Wall Street short-sellers led by hedge funds have been fuming over the huge volatility in the share prices of a few stocks in the Robinhood-GameStop saga that will leave them poorer depending on the size of their exposure.
They are angry at a bunch of juveniles who have turned their game of high finance into a video game. Finance gurus and economists are complaining about how the new generation kids have ruined the sacrosanct price discovery mechanism of laissez-faire through app-based trading; regulators are yet to figure out how to fix it.
Every story needs a villain and a hero. Depending on which side of the narrative you stand, you could get different villains and heroes in this saga. Unfortunately, there is none. Being an absolute neutral party, I think the problem lies in the antiquated regulatory framework that governs the Wall Street and the inability of the market grandees to understand how technology can disrupt their cosy deal-making culture.
At the heart of the current crisis sits the practice of short-selling, which is legal across many markets. Short-selling occurs when an investor borrows a security, sells it on the open market, and repurchase it later for less money to pocket the difference. Short-sellers bet and profit by hammering down the price of stocks. It builds momentum in the downward spiral of share prices, hurting genuine investors while giving ample returns for short-sellers.
In August, a 34-year-old financial adviser from Massachusetts, operating under the pseudonym Roaring Kitty, posted a video on YouTube highlighting that certain hedge funds held huge short positions in GameStop (GME), with more than 100 per cent of the company’s shares sold short.
The shares were theoretically open to ‘short squeeze’ (a term for buying these short positions to bring a reverse momentum). A flood of buying could drive the stock price up, forcing the short-sellers to buy new shares to cover their existing positions, which would drive the stock price higher, in a self-perpetuating cycle.
Enter Reddit and Robinhood
On social media platform Reddit, many members of the WallStreetBets community began to buy up GameStop and other such shares that had huge short open positions. Robinhood Markets Inc., the popular commission-free trading platform, became the favourite of short squeezers to accumulate the shares that were facing shorting pressure. Huge volumes were traded as buyers charged ahead sending short-sellers on the backfoot to cut losses.
Nothing illegal so far.
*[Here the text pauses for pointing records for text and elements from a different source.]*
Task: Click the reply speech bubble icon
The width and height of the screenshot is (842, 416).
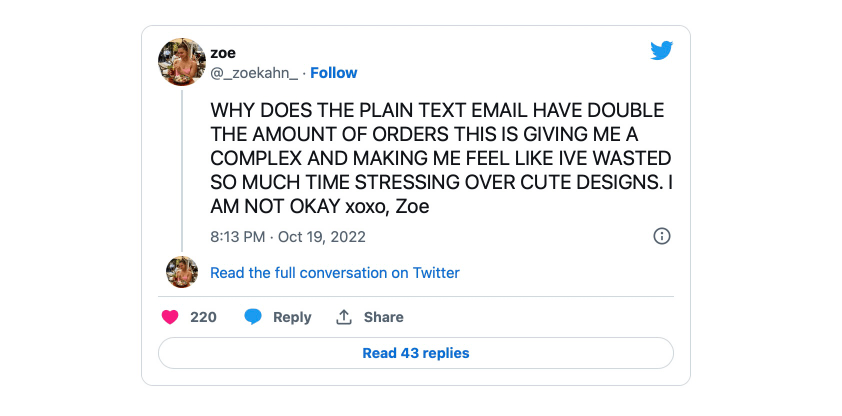Action: 254,317
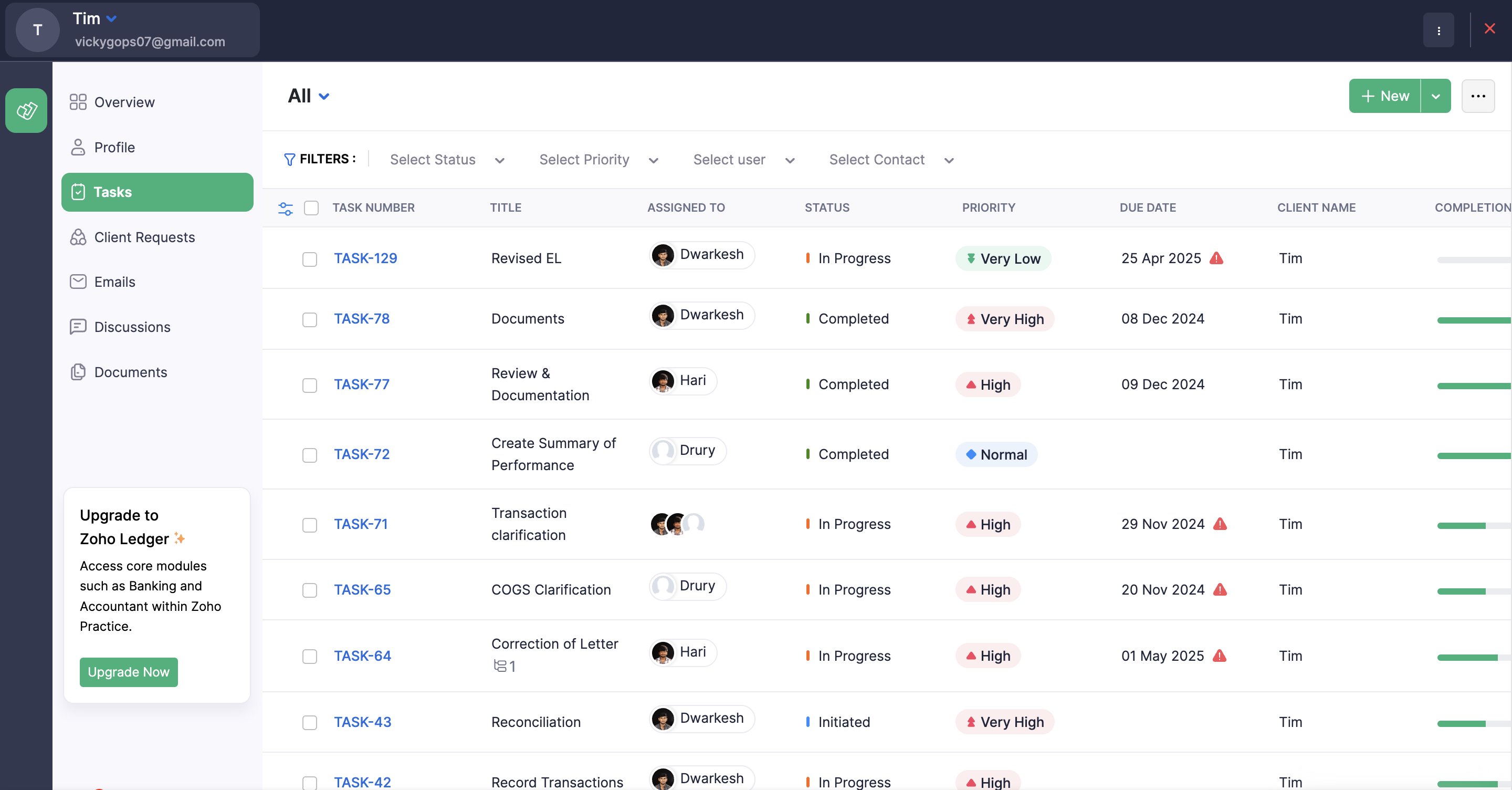Open the Overview section in the sidebar
The height and width of the screenshot is (790, 1512).
[124, 101]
The shares kept surging to dizzy heights. But Thursday morning, the game took a different turn as Robinhood (along with some other online brokerages) halted new purchases of GME and several other stocks that had become the subject of similar shorts of social media-driven booms, including AMC Theatres and BlackBerry. These shares plummeted immediately, causing huge volatility.
While there was rampant speculation that Robinhood had bent to pressure from frustrated members of the Wall Street establishment, the allegation remains unproven.
What the Reddit group did to inflate the stock of companies like GameStop, AMC Entertainment and BlackBerry simply mirrored what the hedge funds had done in conspiring to short those same stocks and drive down the prices.
While both orchestrated short-selling and short squeeze amounts to market manipulation, until the regulators step in with new sets of rules to rein in this madness, there will be no winners. On the contrary, in absolute terms, unsuspecting retail investors will incur heavy losses on momentums in either direction.
Clearly, the GameStop saga has all the makings of the start of a disruptive generational clash and a battle for control of the markets. The US Securities and Exchange Commission has rightly stepped in to prevent anarchy, but I suspect the regulator will struggle to define which group is morally right.